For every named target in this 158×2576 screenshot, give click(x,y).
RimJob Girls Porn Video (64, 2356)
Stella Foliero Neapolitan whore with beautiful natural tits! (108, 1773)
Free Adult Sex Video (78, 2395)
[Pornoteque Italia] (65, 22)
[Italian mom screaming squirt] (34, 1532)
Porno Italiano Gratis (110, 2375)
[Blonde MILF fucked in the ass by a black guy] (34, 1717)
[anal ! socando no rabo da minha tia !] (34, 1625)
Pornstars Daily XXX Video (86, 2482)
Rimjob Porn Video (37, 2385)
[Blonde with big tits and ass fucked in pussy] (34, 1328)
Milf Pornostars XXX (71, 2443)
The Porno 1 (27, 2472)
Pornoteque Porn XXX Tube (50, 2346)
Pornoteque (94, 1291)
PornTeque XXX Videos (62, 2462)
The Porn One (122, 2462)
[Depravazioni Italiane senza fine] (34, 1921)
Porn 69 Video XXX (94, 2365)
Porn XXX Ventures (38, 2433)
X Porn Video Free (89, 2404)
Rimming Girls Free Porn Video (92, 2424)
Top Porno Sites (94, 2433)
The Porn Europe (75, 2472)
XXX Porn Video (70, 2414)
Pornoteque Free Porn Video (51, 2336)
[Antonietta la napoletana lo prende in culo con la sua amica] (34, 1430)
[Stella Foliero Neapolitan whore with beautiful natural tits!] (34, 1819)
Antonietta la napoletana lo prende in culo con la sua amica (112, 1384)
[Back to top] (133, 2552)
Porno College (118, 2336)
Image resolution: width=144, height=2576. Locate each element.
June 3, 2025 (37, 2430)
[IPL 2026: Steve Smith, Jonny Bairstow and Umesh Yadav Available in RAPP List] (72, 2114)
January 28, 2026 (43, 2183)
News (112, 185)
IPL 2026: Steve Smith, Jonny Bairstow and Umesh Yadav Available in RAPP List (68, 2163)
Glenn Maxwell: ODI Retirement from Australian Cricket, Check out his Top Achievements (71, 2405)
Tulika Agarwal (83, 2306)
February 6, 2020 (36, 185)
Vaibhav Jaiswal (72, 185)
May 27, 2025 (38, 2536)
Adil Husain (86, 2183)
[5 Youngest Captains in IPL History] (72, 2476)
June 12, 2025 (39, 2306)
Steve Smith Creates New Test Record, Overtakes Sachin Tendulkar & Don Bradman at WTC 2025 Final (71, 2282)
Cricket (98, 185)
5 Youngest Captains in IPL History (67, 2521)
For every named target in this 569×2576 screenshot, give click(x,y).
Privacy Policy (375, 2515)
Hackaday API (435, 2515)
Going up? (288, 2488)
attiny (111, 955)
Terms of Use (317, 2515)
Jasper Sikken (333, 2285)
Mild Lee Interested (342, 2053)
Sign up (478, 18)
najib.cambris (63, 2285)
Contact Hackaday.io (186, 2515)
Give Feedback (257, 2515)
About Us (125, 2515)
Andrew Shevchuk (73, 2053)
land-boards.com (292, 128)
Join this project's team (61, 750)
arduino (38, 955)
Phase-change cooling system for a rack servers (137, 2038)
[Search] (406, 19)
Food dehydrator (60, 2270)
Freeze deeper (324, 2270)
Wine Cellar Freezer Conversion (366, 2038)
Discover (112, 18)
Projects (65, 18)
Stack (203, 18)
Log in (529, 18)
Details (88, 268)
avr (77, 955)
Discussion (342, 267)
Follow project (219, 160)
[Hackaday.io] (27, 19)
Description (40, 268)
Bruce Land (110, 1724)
# # # # #
▸ **What the task requires**:
Which lines run from the one containing "Give Feedback (257, 2515)" to the end of the data? Output them exactly, with nothing added.

▸ **Answer space**:
Give Feedback (257, 2515)
About Us (125, 2515)
Andrew Shevchuk (73, 2053)
land-boards.com (292, 128)
Join this project's team (61, 750)
arduino (38, 955)
Phase-change cooling system for a rack servers (137, 2038)
[Search] (406, 19)
Food dehydrator (60, 2270)
Freeze deeper (324, 2270)
Wine Cellar Freezer Conversion (366, 2038)
Discover (112, 18)
Projects (65, 18)
Stack (203, 18)
Log in (529, 18)
Details (88, 268)
avr (77, 955)
Discussion (342, 267)
Follow project (219, 160)
[Hackaday.io] (27, 19)
Description (40, 268)
Bruce Land (110, 1724)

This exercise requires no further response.